MSL will be capable of detecting extremely small amounts of methane that could be coming from surface areas overlying areas of underground Martian life. But MSL would not be capable of directly sampling the kind of microbial life scientists believe could be causing the methane.

From what is known of Martian rock strata, the kind of rock, water and temperatures that could support life would be tens of feet or more underground.

This would require drilling equipment that could only be carried on much larger and more advanced landers than MSL.

"On Earth, microorganisms thrive 2 to 3 kilometers (about 1.2 to 1.9 miles) beneath the Witwatersrand basin of South Africa, where natural radioactivity splits water molecules into molecular hydrogen (H2) and oxygen.

"The organisms use the hydrogen for energy. It might be possible for similar organisms to survive for billions of years below the permafrost layer on Mars, where water is liquid, radiation supplies energy, and carbon dioxide provides carbon," said Mumma.

"Gases, like methane, accumulated in such underground zones might be released into the atmosphere if pores or fissures open during the warm seasons, connecting the deep zones to the atmosphere at crater walls or canyons," he says.

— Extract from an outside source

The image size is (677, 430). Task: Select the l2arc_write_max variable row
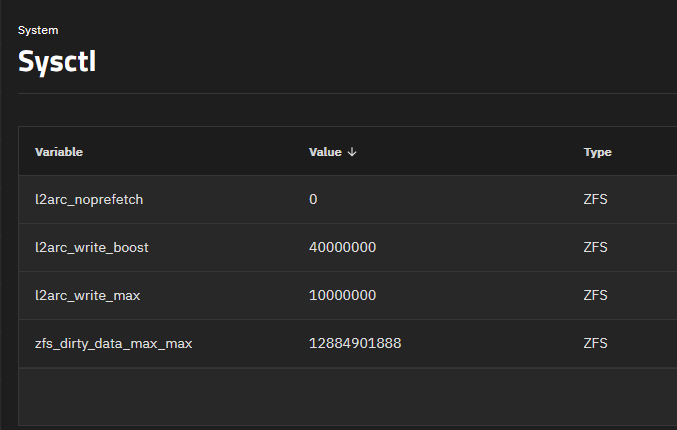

"Microbes that produced methane from hydrogen and carbon dioxide were one of the earliest forms of life on Earth," noted Dr. Carl Pilcher, Director of the NASA Astrobiology Institute, which partially supported the research. "If life ever existed on Mars, it's reasonable to think that its metabolism might have involved making methane from Martian atmospheric carbon dioxide."

"We observed and mapped multiple plumes of methane on Mars, one of which released about 19,000 metric tons of methane," said co-author Geronimo Villanueva of the Catholic University of America in Washington. "The plumes were emitted during the warmer seasons, spring and summer, perhaps because ice blocking cracks and fissures vaporized, allowing methane to seep into the Martian air."

The plumes were seen over areas that show evidence of ancient ground ice or flowing water. Plumes appeared over the Martian northern hemisphere regions, such as east of Arabia Terra, the Nili Fossae region, and the southeeast quadrant of Syrtis Major, an ancient volcano about 745 miles across.

The Nili Fossae region is already an MSL landing candidate, but its elevation may be too high for MSL atmospheric entry, descent and landing (EDL) systems.

Meyer said that with an additional two years to plan, the EDL capabilities will be better defined and other sites with methane signatures could be added to the targeting options.